蒔絵は、漆で描いた模様や絵に金粉や銀粉を蒔く手法で、鎌倉時代には平蒔絵、高蒔絵、研出蒔絵といった様々なスタイルが確立されました。

これらの技法は、数多くの豪華な漆工芸品を生み出しました。

平蒔絵の技法について

平蒔絵(ひらまきえ)は、漆を使って模様や絵を描き、その上に金粉や銀粉を蒔く技法です。

さらに、この上に透明の漆を塗り、乾燥後に磨きをかけて仕上げます。

蒔絵を施した部分とそれ以外の部分には、わずかな高低差が生まれ、この微妙な違いが特徴的です。

一般的には、単に「蒔絵」と言えば、この平蒔絵のことを指します。

高蒔絵の魅力

高蒔絵(たかまきえ)は、より立体感を出すために蒔絵を施す部分に漆を厚く塗り、それを乾燥させた後に平蒔絵の技法を加えるものです。

この方法により、絵や模様が浮き出るような立体的な表現が可能になります。

研出蒔絵の特徴

研出蒔絵(とぎだしまきえ)では、初めに平蒔絵と同様に金粉や銀粉を蒔いて絵を描きますが、その後全面に漆を塗り、乾燥させてから全体を研ぎ出します。

この技法により、蒔絵部分とそうでない部分が同一平面上に仕上がり、非常に滑らかな表面を実現するそうですよ。

 

室町時代には、将軍の庇護のもとで漆工芸が栄え、新たな技法として肉合蒔絵(ししあいまきえ)が誕生しました。

これは、高蒔絵と研出蒔絵を組み合わせたもので、非常に豪華な仕上がりが特徴です。

安土桃山時代に入ると、西洋文化の影響を受けて新しいモチーフの漆器が制作され、江戸時代には漆器が庶民の日用品として広く普及しました。
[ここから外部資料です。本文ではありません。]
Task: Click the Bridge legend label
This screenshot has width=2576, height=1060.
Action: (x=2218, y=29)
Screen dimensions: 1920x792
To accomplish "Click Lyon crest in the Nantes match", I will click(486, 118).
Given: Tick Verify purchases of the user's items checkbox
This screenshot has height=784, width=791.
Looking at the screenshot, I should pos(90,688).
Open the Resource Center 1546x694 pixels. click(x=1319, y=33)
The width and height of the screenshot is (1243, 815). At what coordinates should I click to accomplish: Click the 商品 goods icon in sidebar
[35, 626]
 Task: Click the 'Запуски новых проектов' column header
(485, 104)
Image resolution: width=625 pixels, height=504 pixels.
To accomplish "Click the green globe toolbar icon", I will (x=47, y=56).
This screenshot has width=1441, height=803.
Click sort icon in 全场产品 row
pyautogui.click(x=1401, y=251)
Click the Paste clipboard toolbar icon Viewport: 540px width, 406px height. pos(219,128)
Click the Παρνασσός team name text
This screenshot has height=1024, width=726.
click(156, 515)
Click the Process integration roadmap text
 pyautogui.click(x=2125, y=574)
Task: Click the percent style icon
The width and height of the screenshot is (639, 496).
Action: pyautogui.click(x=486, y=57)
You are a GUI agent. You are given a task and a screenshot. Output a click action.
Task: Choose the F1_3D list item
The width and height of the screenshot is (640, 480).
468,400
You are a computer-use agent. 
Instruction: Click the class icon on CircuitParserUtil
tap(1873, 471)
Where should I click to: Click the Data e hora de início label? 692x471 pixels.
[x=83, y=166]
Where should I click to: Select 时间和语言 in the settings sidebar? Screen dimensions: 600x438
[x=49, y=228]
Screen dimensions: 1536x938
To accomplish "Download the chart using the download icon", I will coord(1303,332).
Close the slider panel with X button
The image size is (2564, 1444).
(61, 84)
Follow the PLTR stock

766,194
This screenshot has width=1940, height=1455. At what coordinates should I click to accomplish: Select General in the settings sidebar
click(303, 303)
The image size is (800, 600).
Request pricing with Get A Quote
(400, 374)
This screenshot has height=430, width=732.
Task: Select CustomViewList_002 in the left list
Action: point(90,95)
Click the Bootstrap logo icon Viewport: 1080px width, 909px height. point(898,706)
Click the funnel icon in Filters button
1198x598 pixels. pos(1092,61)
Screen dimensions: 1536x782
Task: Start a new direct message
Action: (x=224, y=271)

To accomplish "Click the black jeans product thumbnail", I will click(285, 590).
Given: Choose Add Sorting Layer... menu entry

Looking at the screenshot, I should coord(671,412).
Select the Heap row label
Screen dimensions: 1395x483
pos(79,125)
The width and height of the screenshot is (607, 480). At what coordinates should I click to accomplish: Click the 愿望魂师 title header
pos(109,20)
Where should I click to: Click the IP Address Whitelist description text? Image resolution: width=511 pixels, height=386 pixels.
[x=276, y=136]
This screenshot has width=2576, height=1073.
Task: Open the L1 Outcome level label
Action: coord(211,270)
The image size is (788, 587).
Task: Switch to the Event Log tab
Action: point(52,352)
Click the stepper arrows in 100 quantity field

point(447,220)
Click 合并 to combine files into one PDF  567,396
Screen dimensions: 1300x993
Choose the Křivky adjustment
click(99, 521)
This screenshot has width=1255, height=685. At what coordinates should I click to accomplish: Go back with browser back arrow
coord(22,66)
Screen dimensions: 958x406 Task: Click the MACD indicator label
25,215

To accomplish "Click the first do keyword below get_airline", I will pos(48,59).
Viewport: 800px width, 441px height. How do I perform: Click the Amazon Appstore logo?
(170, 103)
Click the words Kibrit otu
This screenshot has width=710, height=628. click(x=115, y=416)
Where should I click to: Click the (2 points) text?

16世紀後半には海外への輸出が始まり、欧州の王侯貴族からも高い評価を受けました。

大正から昭和にかけては、皇室が国賓へのお土産として漆器を用いることが多くなりましたが、同時期に安価な輸入品が増え、徐々に日常生活から漆器の使用が減少していったようですよ。

スポンサーリンク

日本のさまざまな漆器の産地とその特徴

日本には多くの漆器の産地があり、それぞれに独特の特徴と美しさがあります。

伝統工芸品として認定されている漆器の産地は20箇所以上にものぼりますが、ここではその中からいくつかを紹介しますね。

津軽塗の魅力

青森県弘前市周辺で製作される津軽塗は、その実用性と美しさで知られています。

日常使いにも耐える丈夫さと、洗練された外見が特徴です。

輪島塗の伝統

石川県輪島市で製作される輪島塗は、日本の漆器の代表格とも言える産地です。

多くの人が漆器や漆塗りを思い浮かべるときに連想するのがこの輪島塗で、何層にも漆を重ねて丈夫な作品を作り上げます。

その上で、蒔絵を施すことによる装飾的な美しさが魅力です。

山中漆器の特色

石川県加賀市の山中温泉地区で作られる山中漆器は、お椀や茶托などの丸い形状の製品が多く、自然な木目を活かしたデザインが多いのが特徴です。

会津塗の美

福島県の会津地方で作られる会津塗は、縁起の良い模様や豊富な色彩の加飾が特徴です。

特に、松竹梅と破魔矢を組み合わせた「会津絵」は、その美しさでよく知られています。

紀州漆器の実用性

和歌山県海南市の黒江地区で中心に作られる紀州漆器は、「黒江塗り(くろえぬり)」とも称されます。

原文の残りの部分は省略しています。